Extended Data Figure 5.
Extended Data Figure 5.. Enhancer hijacking is associated with differentiation stage.
a, H3K27ac HiChIP, H3K27ac, WGS and ATAC-seq coverages in T-ALL sample PASLPH showing CD1E::TAL1 intergenic inversion. Arcs depict interaction between genomic loci, with colors indicating interaction strength. The intensity of each arc represents contacts at 5kb resolution between a pair of loci. Maximum intensity is indicated in the color scale.
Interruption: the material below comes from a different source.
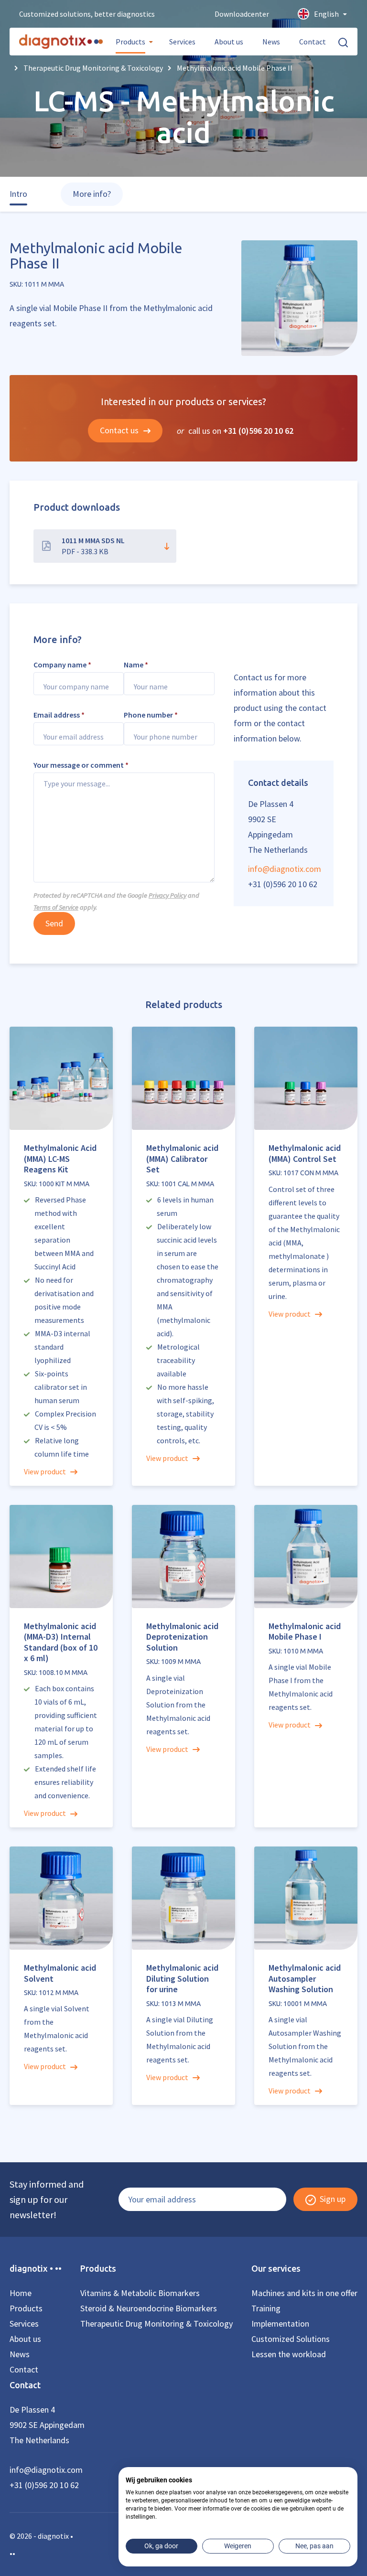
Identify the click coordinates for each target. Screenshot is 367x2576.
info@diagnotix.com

Left: boxplot, as defined in Fig.3d legend, of TAL1 gene expression for CD1E::TAL1 and TAL1 wild type (wt) samples, with the PASLPH sample labeled in cyan. Right: heatmap showing H3K27ac HiChIP interactions for normal double positive (DP) and CD34+ HSPCs as heatmaps, with H3K27ac coverage shown below. Lesion breakpoints are shown as black lines; hijacked enhancers color coded; topologically associated domains annotated by black dotted triangles; b, H3K27ac coverage tracks of CD1E::TAL1 enhancer hijacking (marked by cyan line) is shown in different thymic T-cells and in CD34+ cells. Top: heatmap showing H3K27ac HiChIP raw interactions for normal double positive and CD34+ HSPCs; c, same as b for RAG2::LMO2 enhancer hijacking; d, same as b for SOX4/CASC15::HOXA13 enhancer hijacking; e, same as b for MIR181A1::HOXA13 enhancer hijacking; f, Expression of enhancer hijacking-driven leukemia gene expression signatures in normal BM/thymic scRNA data: Dot plots depict mean gene set score of each gene expression signature by normal cell type (color) and mean gene set detection percentage (dot size). Left: subtype annotation for each alteration. Top: RAG1, RAG2 gene expression is shown, with mean expression (dot color) and detection percentage (dot size). Right: RAG1/RAG2 gene expression log2 fold change (FC) of for each alteration (altered vs. wild type) is shown as a heatmap. Right to the heatmap, horizontal bar plots show the percentage of each enhancer hijacking structural variant (SV) event predicted to be RAG mediated. Bonferroni adjusted −log10 P value is shown (one-tailed Fisher’s exact test, comparing RAG mediated breakpoints compared to non-RAG mediated breakpoints for each lesion category).
Extended Data Figure 6.
Extended Data Figure 6.. Intragenic and intergenic non-coding alterations.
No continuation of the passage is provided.